Philipp Hauer's Blog

Java Ecosystem, Kotlin, Distributed Systems, Sociology of Software Development

Don't Put Fat Jars in Docker Images

Posted on Oct 14, 2019. Updated on Oct 14, 2019

Putting a fat jar into a Docker container is a waste of storage, bandwidth and time. Fortunately, we can leverage Docker’s image layering and registry caching to create incremental builds and very small artifacts. For instance, we could reduce the effective size of new artifacts from 75 MB to only one MB! And the best is that there is a plugin for Maven and Gradle handling everything for us.

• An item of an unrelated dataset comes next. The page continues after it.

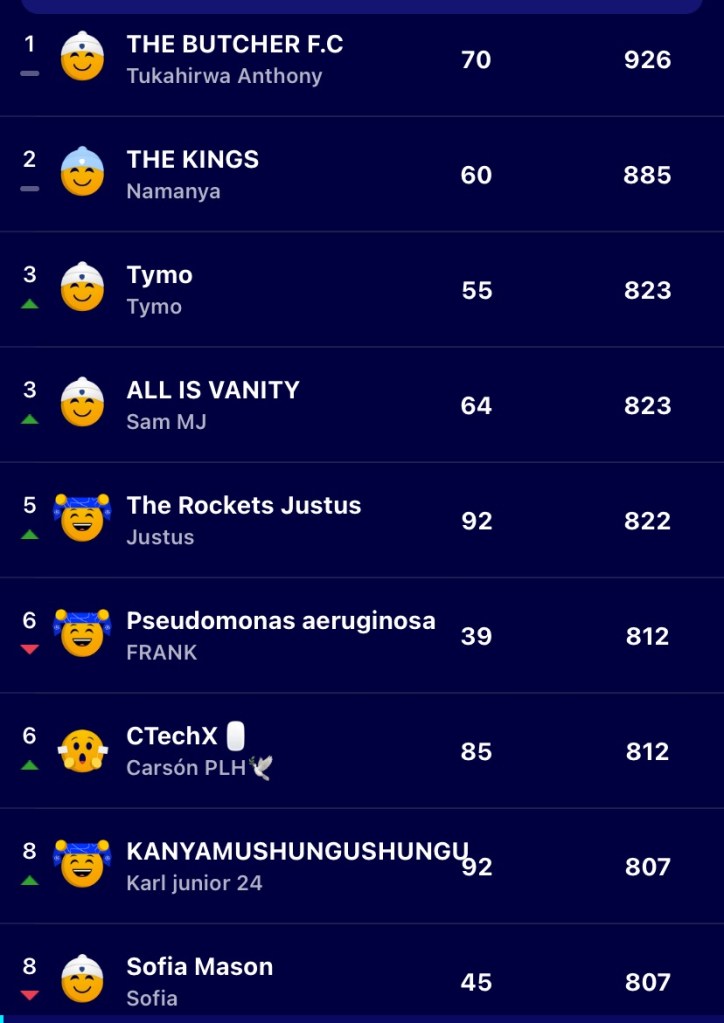View the CTechX team by Carsón PLH
The height and width of the screenshot is (1023, 724).
point(171,737)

Don't Put Fat Jars in Docker Images

TL;DR

  • A fat jar contains all dependencies that usually don’t change between releases. But those dependencies are copied again and again into each fat jar leading to a waste of space, bandwidth and time.
  • For instance, the fat jar of our Spring Boot application was 72 MB big but contained only 2 MB code. Usually, the code is the only part that has been changed.
  • Fortunately, we can leverage Docker’s image layering: By putting the dependencies and resources in different layers, we can reuse them and only update the code for each artifact/release.
  • Jib provides an easy-to-use plugin for Maven and Gradle to implement this approach. No need to write a Dockerfile manually.

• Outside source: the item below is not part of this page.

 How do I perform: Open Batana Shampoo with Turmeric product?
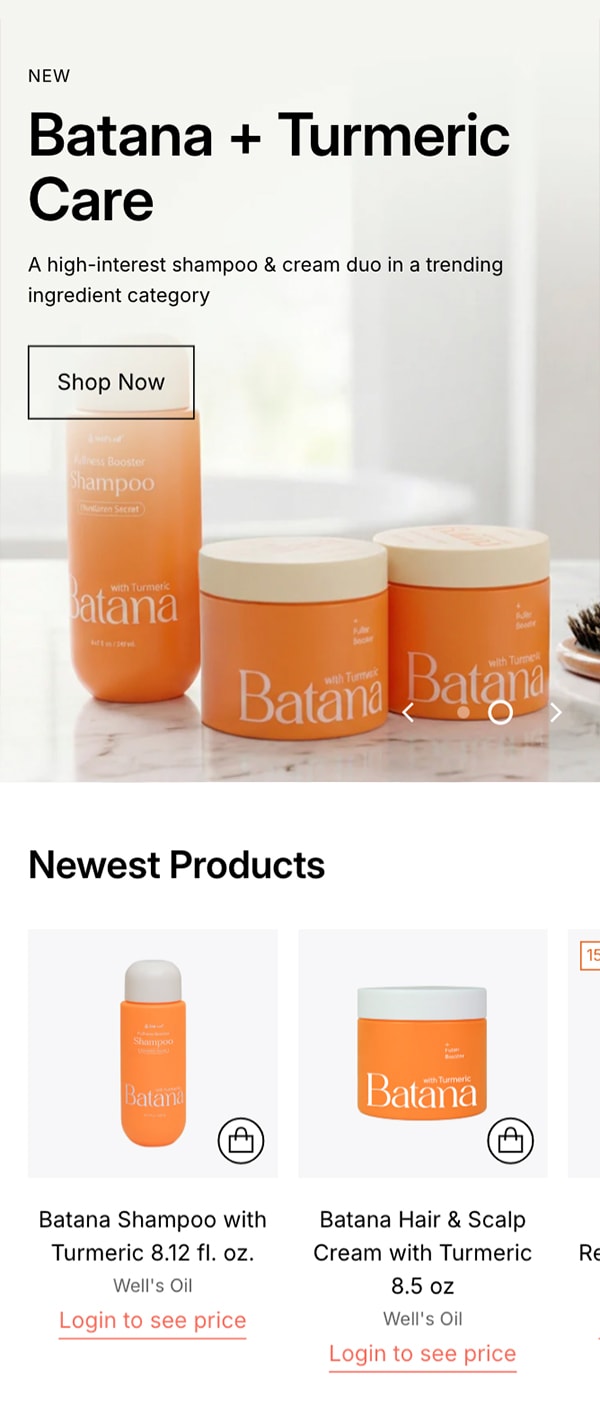point(153,1235)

The Problem: The Dependencies in the Fat Jar

The layer mechanism of Docker is powerful. If all of your applications are using the same base image (like openjdk:11.0.4-jre-slim) Docker reuses the layers of the OS and the JRE. So we save storage in the Docker registry and speed up the upload to and download from the registry because fewer MBs have to be transferred (Docker only transfers the layers that are new to the registry).

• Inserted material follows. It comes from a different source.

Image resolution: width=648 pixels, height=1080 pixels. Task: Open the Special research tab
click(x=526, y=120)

Unfortunately, many applications don’t fully leverage this powerful mechanism because they are using fat jars within a Docker container.

Each new release creates a new Docker layer with 72 MB

Each new release creates a new Docker layer with 72 MB

Let’s assume our Spring Boot application is packaged into a fat jar. This fat jar is 72 MB big and is added in the last line of the Dockerfile. This means that each new release will take 72 MB storage and 72 MB have to be uploaded to and downloaded from the registry.

Now, it’s important to take a closer look at these 72 MB:

Content of a fat jar. The majority of its content changes rarely but it’s copied over and over again into each artifact.

Content of a fat jar. The majority of its content changes rarely but it’s copied over and over again into each artifact.

A fat jar contains three parts:

  • The dependencies: The used libraries are taking most of the size but they change rarely. Most of the time when we create a release, we only touched our code and not the dependencies. Still, the dependencies are copied into each release.
  • The resources: Basically, it’s the same problem here. Although the resources (HTML, CSS, images, configuration files, etc) change more often than the dependencies, they still don’t change as often as the code changes. But they are also duplicated in each release.
  • The code: The code has only a small share of the total size of the fat jar (300 KB - 2 MB) but is the most frequently changed part of it.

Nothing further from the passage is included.